Diferente da taxa de desocupação, que mede apenas quem procura e não encontra emprego, a taxa de subutilização oferece um olhar mais completo. Ela capta a parcela da população em idade de trabalhar que não é plenamente aproveitada pelo mercado e tem o desejo de trabalhar mais.

Essa métrica abrange três categorias principais, além dos desempregados:

  • Desocupados: Pessoas que buscaram ativamente uma vaga nos 30 dias anteriores à pesquisa.
  • Subocupados por insuficiência de horas: Indivíduos que trabalham, mas gostariam de cumprir uma jornada maior, tipicamente de 40 horas semanais, e não conseguem uma ocupação que supra essa demanda.
  • Força de trabalho potencial: Grupo que inclui pessoas desalentadas e não desalentadas.

Os desalentados, explica William Kratochwill, analista da pesquisa do IBGE, são aqueles que pararam de buscar emprego por descrença. “Acham que não tem emprego na região, ou que são muito jovens ou muito velhos para trabalhar, não esperam ter vaga apropriada para sua qualificação”, declarou Kratochwill.

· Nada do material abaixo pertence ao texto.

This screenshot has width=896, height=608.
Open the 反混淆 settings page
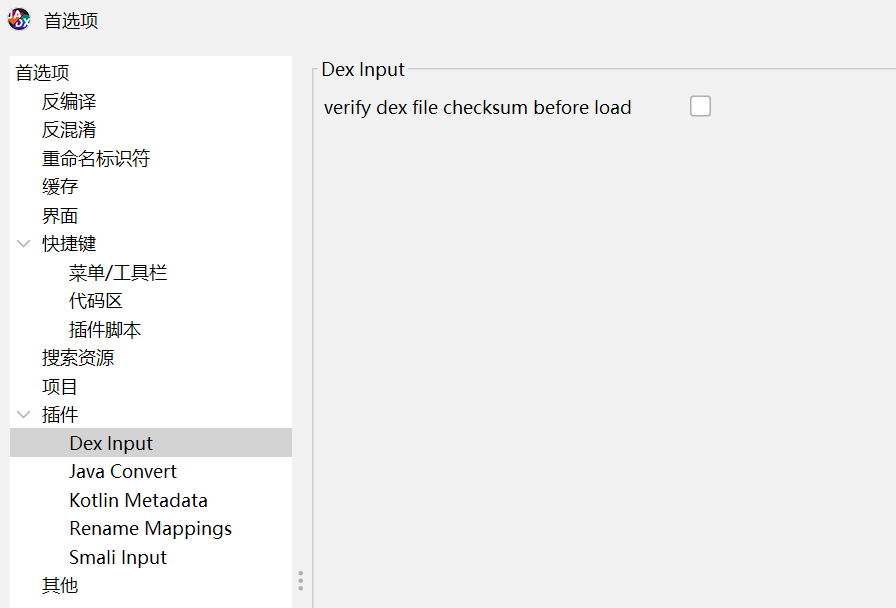pyautogui.click(x=69, y=130)
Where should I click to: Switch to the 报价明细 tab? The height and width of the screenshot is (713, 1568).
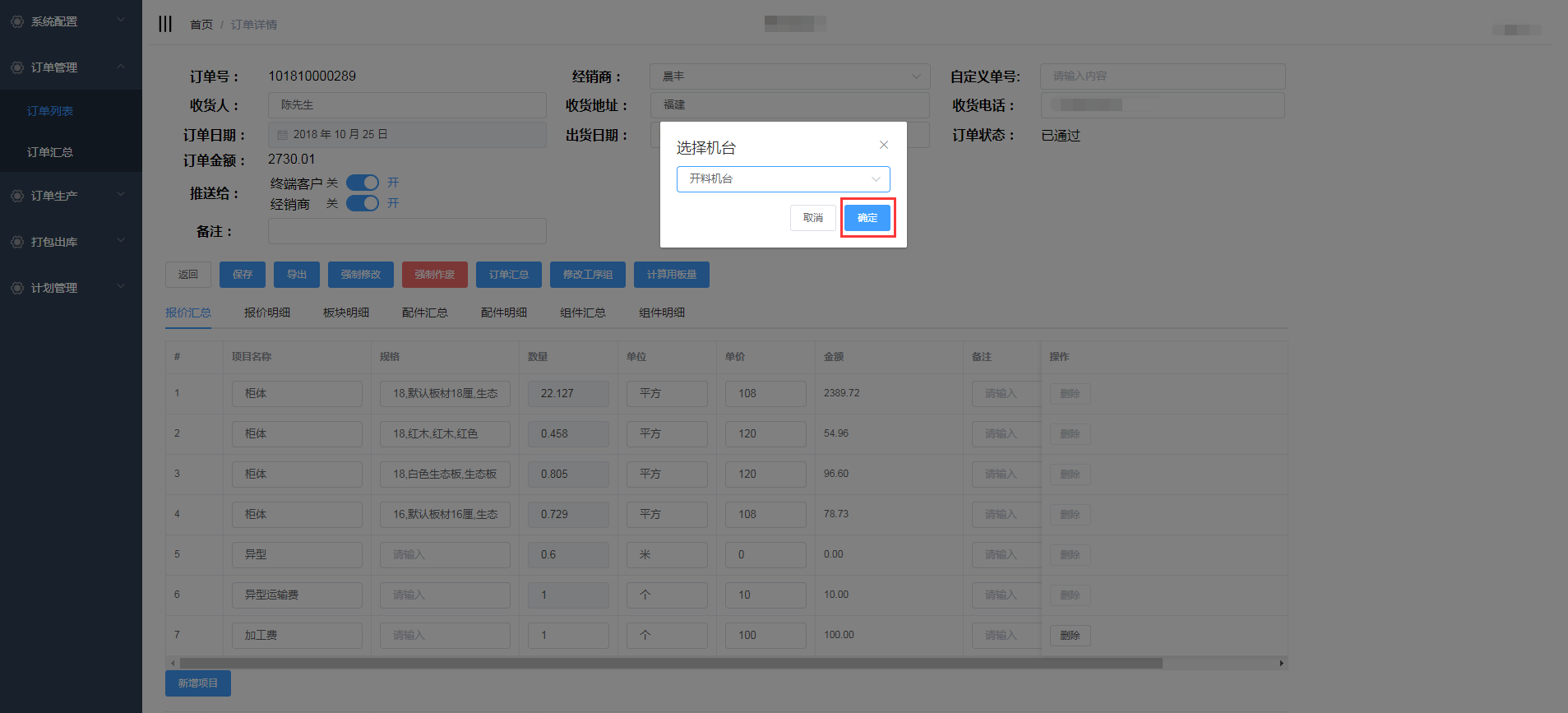click(x=267, y=313)
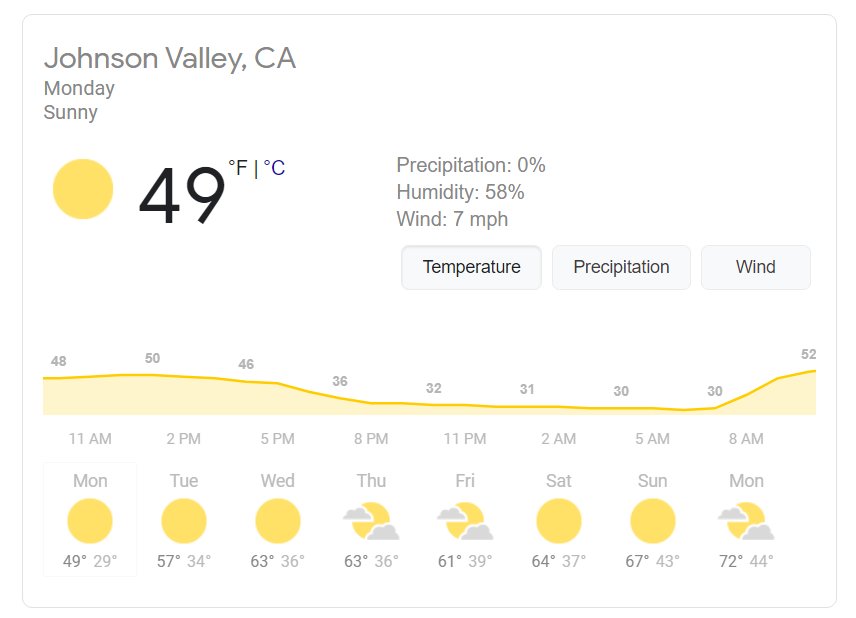Switch units to °F
Image resolution: width=856 pixels, height=618 pixels.
pos(238,168)
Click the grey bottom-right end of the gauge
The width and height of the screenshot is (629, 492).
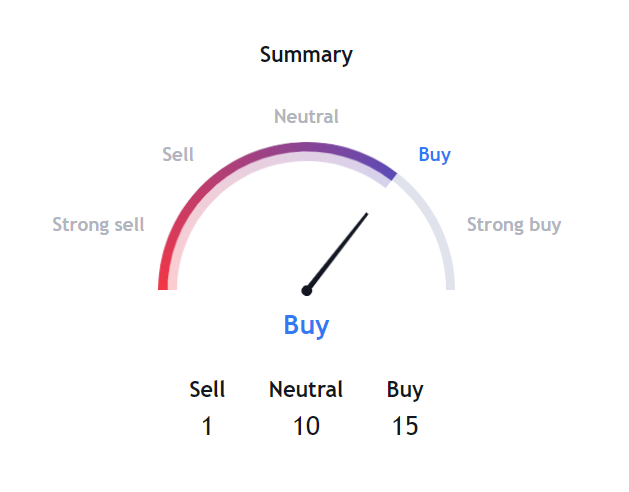pyautogui.click(x=449, y=283)
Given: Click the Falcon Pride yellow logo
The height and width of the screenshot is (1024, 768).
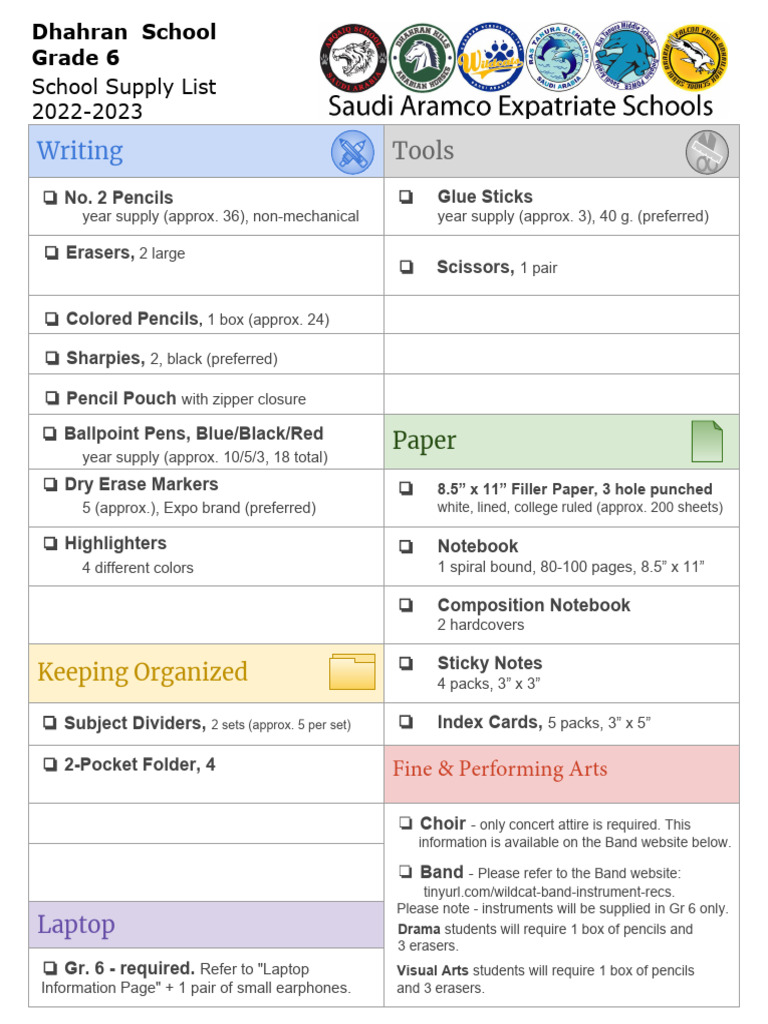Looking at the screenshot, I should (696, 57).
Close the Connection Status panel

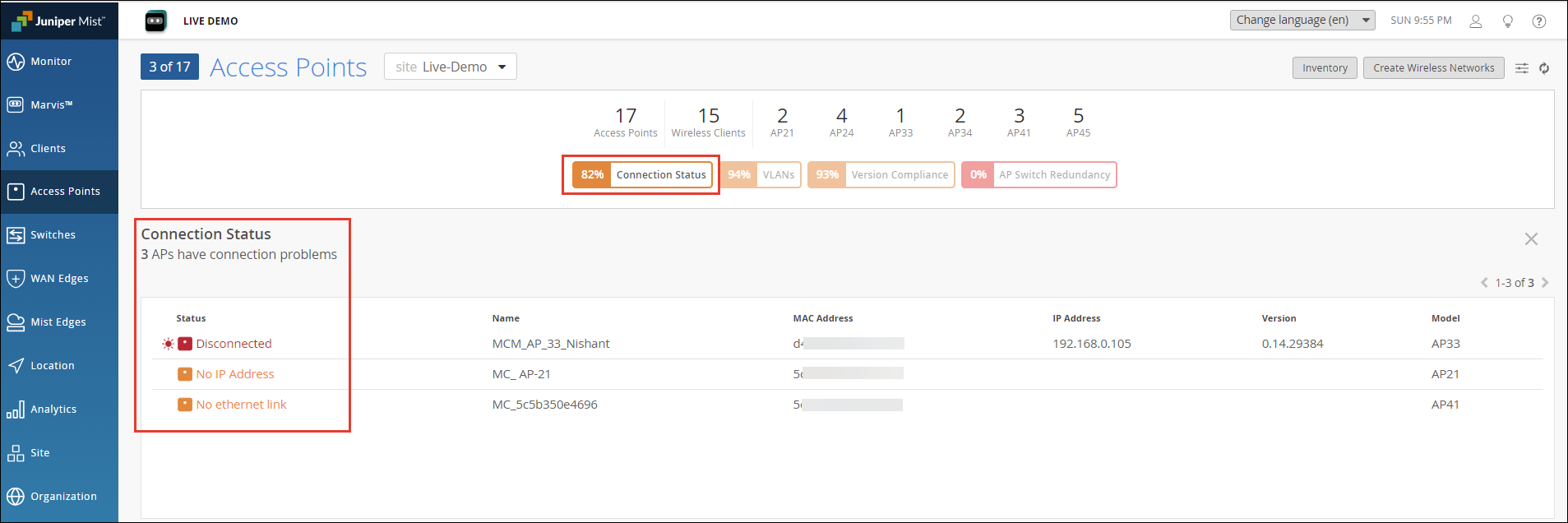click(x=1530, y=239)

Os não desalentados, por sua vez, são os que querem trabalhar e estão disponíveis, mas não procuraram vaga, ou buscaram, mas não estavam disponíveis para começar imediatamente ou recusaram ofertas.

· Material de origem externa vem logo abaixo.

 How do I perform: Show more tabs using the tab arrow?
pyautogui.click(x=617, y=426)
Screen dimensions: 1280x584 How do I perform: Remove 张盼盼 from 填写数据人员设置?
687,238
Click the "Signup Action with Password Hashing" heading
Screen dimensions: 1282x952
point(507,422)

Queda acentuada: O contingente de subutilizados encolhe

No trimestre encerrado em maio, o total de subutilizados no país somou 15,1 milhões de pessoas. O número representa uma queda de 5,7% em relação ao trimestre anterior, quando a taxa era de 14,1% e 920 mil indivíduos a mais estavam nessa condição.

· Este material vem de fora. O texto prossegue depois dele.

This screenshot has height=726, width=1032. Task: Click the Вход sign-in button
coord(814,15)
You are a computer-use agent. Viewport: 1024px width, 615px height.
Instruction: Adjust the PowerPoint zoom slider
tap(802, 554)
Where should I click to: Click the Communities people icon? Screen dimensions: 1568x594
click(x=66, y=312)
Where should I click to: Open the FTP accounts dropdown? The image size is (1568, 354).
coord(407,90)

A comparação anual reforça a tendência de melhora. Em relação ao mesmo período de 2025, o contingente de subutilizados encolheu em 1,9 milhão de pessoas, demonstrando a velocidade com que o mercado absorve trabalhadores.

“Mostra que o estoque de pessoas, esse colchão de trabalhadores que podem ser absorvidas pelo mercado de trabalho, está diminuindo cada vez mais”, afirmou Kratochwill.

Pico da Pandemia e Recuperação Veloz

A série histórica do IBGE, iniciada em 2012, revela a magnitude da recuperação. O pico da subutilização foi registrado em agosto de 2020, em meio à pandemia de COVID-19, quando a taxa alcançou impressionantes 30,7%.

Antes da crise sanitária, o maior índice havia sido 25% no trimestre até maio de 2019, somando 28,4 milhões de pessoas. A trajetória de queda desde então tem sido consistente, culminando no atual recorde positivo e refletindo a retomada econômica.

Impacto Direto: Mercado Aquecido Redefine Relações de Trabalho

A redução da taxa de subutilização é um termômetro preciso do aquecimento econômico. Segundo o analista do IBGE, William Kratochwill, o mercado está absorvendo toda a mão de obra disponível, e isso gera implicações práticas no cotidiano do trabalhador e para as empresas.

Com a força de trabalho mais escassa, o poder de barganha dos trabalhadores aumenta. “Se está ficando mais escassa, o preço da mão de obra vai ter que subir, as condições de trabalho, de qualidade das ofertas de trabalho têm que melhorar”, declarou Kratochwill.

Essa dinâmica pode se traduzir em salários mais competitivos, melhores benefícios e uma maior busca das empresas por talentos. Setores como tecnologia, serviços e agronegócio, por exemplo, sentem a pressão por profissionais qualificados, forçando a reconfiguração da relação entre empregadores e empregados em diversos segmentos.

Contexto

A **taxa de subutilização** é um indicador macroeconômico essencial para compreender a saúde do mercado de trabalho além do desemprego aparente. Sua trajetória histórica reflete os ciclos econômicos do país, desde períodos de estagnação e crise até fases de recuperação e expansão. Atingir o menor patamar já registrado sinaliza não apenas o reaquecimento da economia, mas também a potencial valorização da mão de obra, com impactos diretos no poder de compra dos trabalhadores e na produtividade geral do país, ao mesmo tempo que pode gerar pressões inflacionárias ou desafios para as empresas na retenção de talentos.